» **Exercise objective**:
Output every line of the records below as a JSON list of strings, one string per line, leaving out blank lines.

****************

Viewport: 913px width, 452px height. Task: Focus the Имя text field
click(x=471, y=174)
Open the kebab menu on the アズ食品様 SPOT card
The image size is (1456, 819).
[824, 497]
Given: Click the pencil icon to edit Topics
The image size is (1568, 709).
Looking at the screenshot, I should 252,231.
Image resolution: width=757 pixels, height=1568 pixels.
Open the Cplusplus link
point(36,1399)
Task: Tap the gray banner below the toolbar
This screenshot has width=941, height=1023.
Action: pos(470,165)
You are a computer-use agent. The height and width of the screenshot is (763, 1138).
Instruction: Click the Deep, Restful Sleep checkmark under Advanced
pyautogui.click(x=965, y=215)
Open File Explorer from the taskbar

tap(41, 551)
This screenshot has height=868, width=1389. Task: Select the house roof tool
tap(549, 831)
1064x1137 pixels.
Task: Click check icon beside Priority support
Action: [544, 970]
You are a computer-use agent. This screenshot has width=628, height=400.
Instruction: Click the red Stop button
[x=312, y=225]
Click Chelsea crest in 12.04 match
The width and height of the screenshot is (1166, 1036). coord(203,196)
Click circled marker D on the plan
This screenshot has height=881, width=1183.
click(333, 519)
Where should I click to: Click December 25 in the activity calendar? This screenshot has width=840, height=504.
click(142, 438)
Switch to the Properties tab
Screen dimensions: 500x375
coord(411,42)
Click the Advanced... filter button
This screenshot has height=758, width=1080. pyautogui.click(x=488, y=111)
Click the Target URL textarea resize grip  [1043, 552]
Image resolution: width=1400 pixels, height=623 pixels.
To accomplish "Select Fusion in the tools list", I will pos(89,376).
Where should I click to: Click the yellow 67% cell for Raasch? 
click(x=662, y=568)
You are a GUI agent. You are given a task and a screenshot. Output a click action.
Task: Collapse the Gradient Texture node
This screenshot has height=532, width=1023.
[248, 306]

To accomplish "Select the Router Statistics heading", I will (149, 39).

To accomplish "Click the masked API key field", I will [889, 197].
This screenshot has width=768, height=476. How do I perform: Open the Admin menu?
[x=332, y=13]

****************

» **Reply to the task**:
[
  "Viewport: 913px width, 452px height. Task: Focus the Имя text field",
  "click(x=471, y=174)",
  "Open the kebab menu on the アズ食品様 SPOT card",
  "The image size is (1456, 819).",
  "[824, 497]",
  "Given: Click the pencil icon to edit Topics",
  "The image size is (1568, 709).",
  "Looking at the screenshot, I should 252,231.",
  "Image resolution: width=757 pixels, height=1568 pixels.",
  "Open the Cplusplus link",
  "point(36,1399)",
  "Task: Tap the gray banner below the toolbar",
  "This screenshot has width=941, height=1023.",
  "Action: pos(470,165)",
  "You are a computer-use agent. The height and width of the screenshot is (763, 1138).",
  "Instruction: Click the Deep, Restful Sleep checkmark under Advanced",
  "pyautogui.click(x=965, y=215)",
  "Open File Explorer from the taskbar",
  "tap(41, 551)",
  "This screenshot has height=868, width=1389. Task: Select the house roof tool",
  "tap(549, 831)",
  "1064x1137 pixels.",
  "Task: Click check icon beside Priority support",
  "Action: [544, 970]",
  "You are a computer-use agent. This screenshot has width=628, height=400.",
  "Instruction: Click the red Stop button",
  "[x=312, y=225]",
  "Click Chelsea crest in 12.04 match",
  "The width and height of the screenshot is (1166, 1036). coord(203,196)",
  "Click circled marker D on the plan",
  "This screenshot has height=881, width=1183.",
  "click(333, 519)",
  "Where should I click to: Click December 25 in the activity calendar? This screenshot has width=840, height=504.",
  "click(142, 438)",
  "Switch to the Properties tab",
  "Screen dimensions: 500x375",
  "coord(411,42)",
  "Click the Advanced... filter button",
  "This screenshot has height=758, width=1080. pyautogui.click(x=488, y=111)",
  "Click the Target URL textarea resize grip  [1043, 552]",
  "Image resolution: width=1400 pixels, height=623 pixels.",
  "To accomplish \"Select Fusion in the tools list\", I will pos(89,376).",
  "Where should I click to: Click the yellow 67% cell for Raasch? ",
  "click(x=662, y=568)",
  "You are a GUI agent. You are given a task and a screenshot. Output a click action.",
  "Task: Collapse the Gradient Texture node",
  "This screenshot has height=532, width=1023.",
  "[248, 306]",
  "To accomplish \"Select the Router Statistics heading\", I will (149, 39).",
  "To accomplish \"Click the masked API key field\", I will [889, 197].",
  "This screenshot has width=768, height=476. How do I perform: Open the Admin menu?",
  "[x=332, y=13]"
]